Carol Whitaker, 43, of Wauwatosa presented to the Emergency Department yesterday with what she described as a “terrible seizure disorder.”

pseudoseizure
Bwah, wibby wibby Doi!  Xanax, please!

“You just can’t imagine the horror I went through,” recounts Whitaker.  “My doctor usually controls my epilepsy with Xanax, but I ran out and couldn’t get in touch with him!  That’s when my seizures got so bad that I drove myself straight to the ER.”

Triage nurse Sam Mandel describes Mrs. Whitaker’s presentation.  “She was crying at the triage desk saying her seizures were completely out of control.  Every minute or so she would stop talking and would start throwing her arms in the air and looking at the ceiling.  Seriously, she looked like Gumby trying to catch a football.  And I’m sitting there thinking how I’m only 30 minutes into this shift and already complete crap is coming in through the door.  Damn.”  Shaking his head in disbelief he went on, “The only reason I took her directly back to a resus bed is because I couldn’t hear my iPad movie over her incessant fake-seizure yell-grunts in the triage area.”
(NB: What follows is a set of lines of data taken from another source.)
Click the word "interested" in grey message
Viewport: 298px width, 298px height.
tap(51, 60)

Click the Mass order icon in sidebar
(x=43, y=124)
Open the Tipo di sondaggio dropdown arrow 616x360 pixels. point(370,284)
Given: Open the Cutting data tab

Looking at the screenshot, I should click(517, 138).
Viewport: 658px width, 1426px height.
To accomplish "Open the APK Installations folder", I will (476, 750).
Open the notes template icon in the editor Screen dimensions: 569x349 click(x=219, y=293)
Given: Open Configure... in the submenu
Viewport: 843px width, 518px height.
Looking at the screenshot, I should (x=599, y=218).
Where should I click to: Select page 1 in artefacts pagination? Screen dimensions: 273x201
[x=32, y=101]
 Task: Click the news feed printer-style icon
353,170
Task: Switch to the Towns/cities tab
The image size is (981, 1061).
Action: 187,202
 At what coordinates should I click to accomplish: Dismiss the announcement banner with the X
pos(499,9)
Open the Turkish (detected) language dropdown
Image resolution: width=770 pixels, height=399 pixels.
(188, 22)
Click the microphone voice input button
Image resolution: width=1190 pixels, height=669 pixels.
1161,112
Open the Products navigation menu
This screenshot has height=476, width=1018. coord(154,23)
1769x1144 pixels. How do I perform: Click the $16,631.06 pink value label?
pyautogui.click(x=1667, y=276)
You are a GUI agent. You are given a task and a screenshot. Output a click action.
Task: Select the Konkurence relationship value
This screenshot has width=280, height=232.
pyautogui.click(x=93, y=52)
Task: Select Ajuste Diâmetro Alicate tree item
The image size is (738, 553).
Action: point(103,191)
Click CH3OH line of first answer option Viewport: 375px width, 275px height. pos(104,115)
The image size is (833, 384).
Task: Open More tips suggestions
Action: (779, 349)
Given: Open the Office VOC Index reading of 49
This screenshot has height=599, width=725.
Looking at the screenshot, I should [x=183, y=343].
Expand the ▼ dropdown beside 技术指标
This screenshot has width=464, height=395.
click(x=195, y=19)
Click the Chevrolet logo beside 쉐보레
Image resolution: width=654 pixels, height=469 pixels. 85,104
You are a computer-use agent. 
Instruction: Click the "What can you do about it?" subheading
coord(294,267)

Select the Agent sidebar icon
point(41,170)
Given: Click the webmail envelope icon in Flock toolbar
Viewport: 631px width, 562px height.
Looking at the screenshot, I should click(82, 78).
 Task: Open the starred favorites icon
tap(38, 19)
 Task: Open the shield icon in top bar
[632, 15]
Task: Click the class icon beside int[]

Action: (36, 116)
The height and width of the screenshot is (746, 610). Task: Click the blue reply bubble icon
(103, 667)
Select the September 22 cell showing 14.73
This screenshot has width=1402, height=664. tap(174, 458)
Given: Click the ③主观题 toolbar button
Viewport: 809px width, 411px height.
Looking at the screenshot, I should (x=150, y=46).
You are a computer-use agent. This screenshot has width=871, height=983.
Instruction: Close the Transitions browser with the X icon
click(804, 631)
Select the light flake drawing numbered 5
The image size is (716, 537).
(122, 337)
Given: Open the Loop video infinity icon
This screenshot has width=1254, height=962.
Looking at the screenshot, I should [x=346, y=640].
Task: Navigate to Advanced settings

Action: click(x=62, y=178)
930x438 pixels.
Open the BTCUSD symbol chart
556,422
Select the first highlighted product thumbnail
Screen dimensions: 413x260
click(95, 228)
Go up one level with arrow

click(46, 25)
“She needed Ativan and Dilantin about as badly as I did,” said Mandel.

Once Mrs. Whitaker was in the presence of an EM doctor and several treatment nurses, her affliction mysteriously became worse.

“She was laying on the bed, shaking her head back and forth while moving her legs like she was trying to ride a unicycle up an imaginary wall,” Recounts ER nurse Heather Pomdillo. “And the whole time she was screaming ‘Doi! Doi! Doi!'”

“I walked out of the room for a minute to keep from laughing in her face,” said Pomdillo.

“Oh, the best were the intermittent torso shakes,” added EM physician Leena Caswell.  “I was this close to dropping my coffee cup when I saw that.  Priceless.”

“And then when our nurses needed to start an IV, her right arm was mysteriously and temporarily cured of all seizure activity.  She knew she couldn’t get any good stuff without the IV,” said Caswell.  “I would have smacked her, but her performance was so hilarious.  She gets points for that.”

“Totally!” added Pomdillo.

“But honestly if you are going to fake a seizure in front of educated medical staff, at least put some effort into it.  Like, watch a video of a real one on YouTube or something.  I’m sure they have at least one uploaded by now,” said Caswell.

As for Ms. Whitaker, her seizures were “so much better” after an IV infusion of 0.5 mg Ativan and a script for a Xanax refill.  “NOW I can get on with my day!  Thanks to the great people at the ED for all their help!” said Whitaker.

Later, sources say she tried calling the ED back for a “120-day supply instead of 5.”